Grants from the American Irish Foundation and the Friends of the UCSC Library have enabled small portions of the
collection to be indexed and preserved.
Biography
Photographer and travelogue lecturer Branson DeCou journeyed the world for thirty years before his death in 1941 at the
relatively young age of 49. He was born October 20, 1892, in Philadelphia, a city with a long history of photographic
invention, from the pioneer Langenheim brothers to the work of Thomas Eakins. The city also has a tradition of collecting
and publishing photographs--the Library Company of Philadelphia, American's oldest cultural institution, had exceptional
holdings of photographic works well before 1900--as well as active associations for professionals and amateurs such as the
Philadelphia Photographic Exchange Club and the Philadelphia Photographic Society.
DeCou's father was in the wholesale shoe business in Philadelphia, but the family relocated to New Jersey where Branson
attended Blair Academy in Blairstown. Upon graduation in 1910 he entered the Stevens Institute of Technology in Hoboken
where he more fully developed his interest in photography. After a year, however, he left to initiate what would become a
lifelong pursuit of touring the world.
The fabulous Panama Pacific International Exposition of San Francisco's 1915 World's Fair attracted an enormous number of
visitors, including Branson DeCou, who in a series of photographs recorded the Fair's night effects so effectively that they
were brought to the attention of Underwood and Underwood, a leading American photographic concern, for publication. The
wide circulation of these images encouraged DeCou to begin his own work in travelogue lecturing, allying his interests in
travel and photography. He embarked in a field that was widely popular at the time as a form of entertainment and
education. Since the mid-1800s, public and private lantern slide shows were put on by photographers in clubs, schools,
lodges, and museums on a variety of themes including world travel, religion, temperance, comic subjects, or literary
retellings. DeCou traversed America speaking to local community organizations such as the Union League Club of Chicago,
the New Jersey Orange Women's Club, and also lecturing in academic and cultural institutions such as the University of
Hawaii and the American Museum of Natural History in New York.
In each venue the travelogue was illustrated with an average of 150 hand-colored lantern slides and the images
synchronized to music. He called his shows "Dream Pictures" and advertised them as a "fascinating new form of
entertainment." His promotional brochures exclaimed "with the aid of the dissolving shutter and double stereopticon
exquisitely colored slides are projected perfectly synchronized to the music of the masters reproduced on the Victrola, the
combination of the two inspiring emotions." DeCou was available for single engagements on selected subjects such as
"Jungle Bound Angkor" or he could be booked for a complete series given in the form of a continuous trip "Around the
Southern Hemisphere: South Africa, South America, Australia, Tasmania, and the South Sea Islands."

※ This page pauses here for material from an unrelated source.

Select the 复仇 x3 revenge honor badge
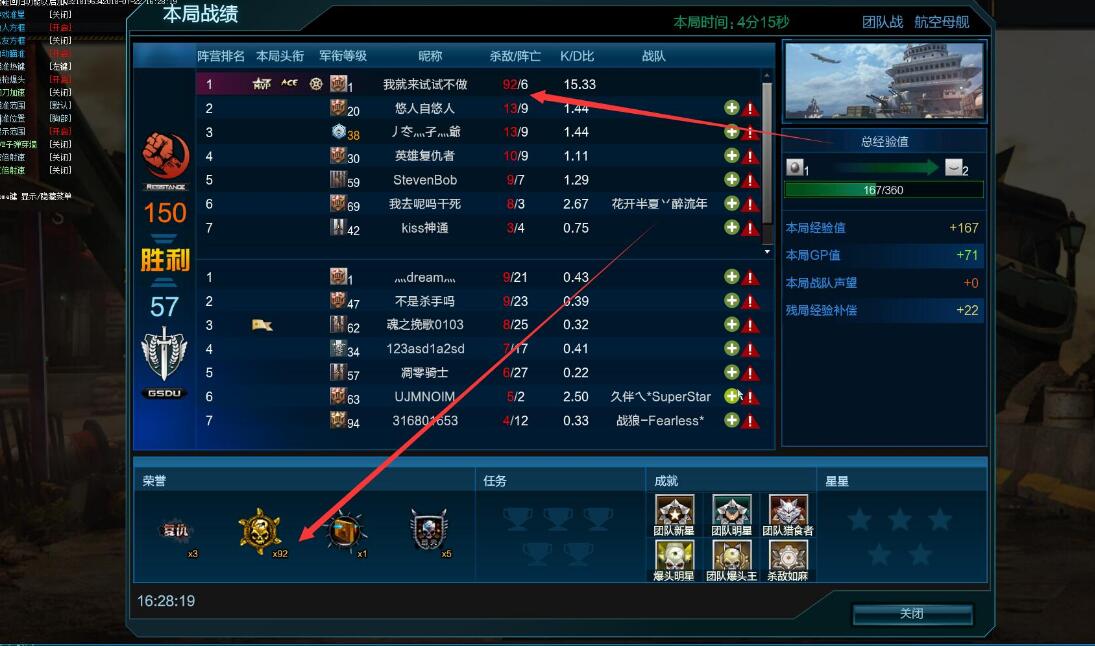This screenshot has width=1095, height=648. click(176, 533)
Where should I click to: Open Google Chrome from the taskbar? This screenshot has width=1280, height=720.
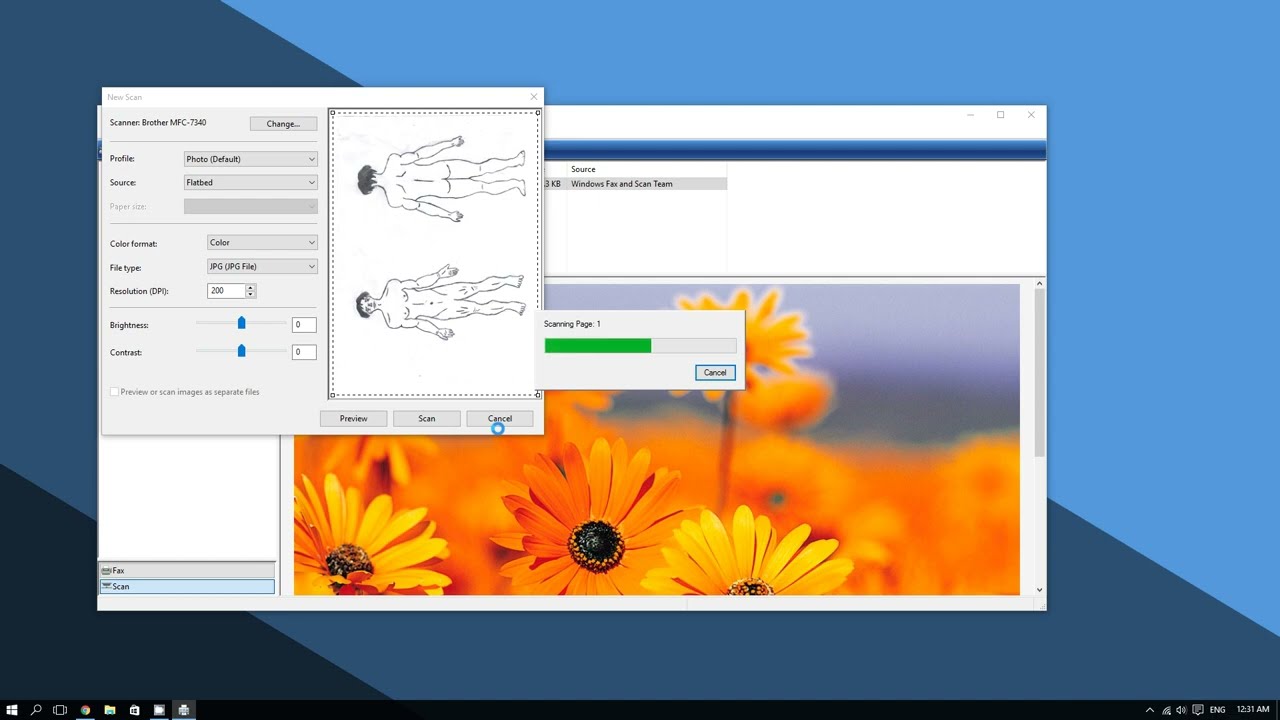(85, 710)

DeCou was apparently highly successful, as these testimonials from several engagements convey. "The slides were the
most beautiful that we have ever had the opportunity to view. As for the lecture, you had them so spellbound that they
forgot to get uneasy and restless even in the uncomfortable camp chairs. Your enunciation is clear and the little witty
personalities that you inserted were very kindly received. You have the gift of side-stepping the stereotyped line of talk
usual in travelogues," observed a reviewer for the Newark Camera Club of New Jersey. "You surely have reason for a
swelling of the chest over that magnificent audience and its evidence of deep satisfaction with the evening," wrote Charles
Atkins, Director of the Brooklyn Institute of Arts and Sciences. Each of the programs had its own title: "Alluring Bali: The
Last Paradise," "Ever Captivating Paris," "The Garden of Allah: Algeria and Tunisia," and also its special music:
Rachmaninoff's Prelude in C Sharp Minor for "Nature's Supreme Spectacle: The Grand Canyon of the Colorado," the second
movement of Haydn's Trio in G Major for the "Wonders of San Marco."
In March of 1932 DeCou made a second marriage to Elsie Vera Stanley, a fellow lecturer. For the last nine years of his life
they traveled extensively, and together they continued to present what then were called "musical travelogues, illustrated
with masterpieces of art and photography." Often Elsie, in a booked two week long engagement, would lecture one evening
on a specific country and Branson would perform on the next. For reserved single admission the price would be 75 cents,
for a series ticket the cost was $2.00. Ever the constant travelers, the DeCous appear to have established temporary
residencies in several cities, including Hollywood, California, where they held screenings for cultural notaries. "I must tell
you how delighted we all were with the lovely DeCou pictures and music. My guests included Rex Ingram, Mr. and Mrs.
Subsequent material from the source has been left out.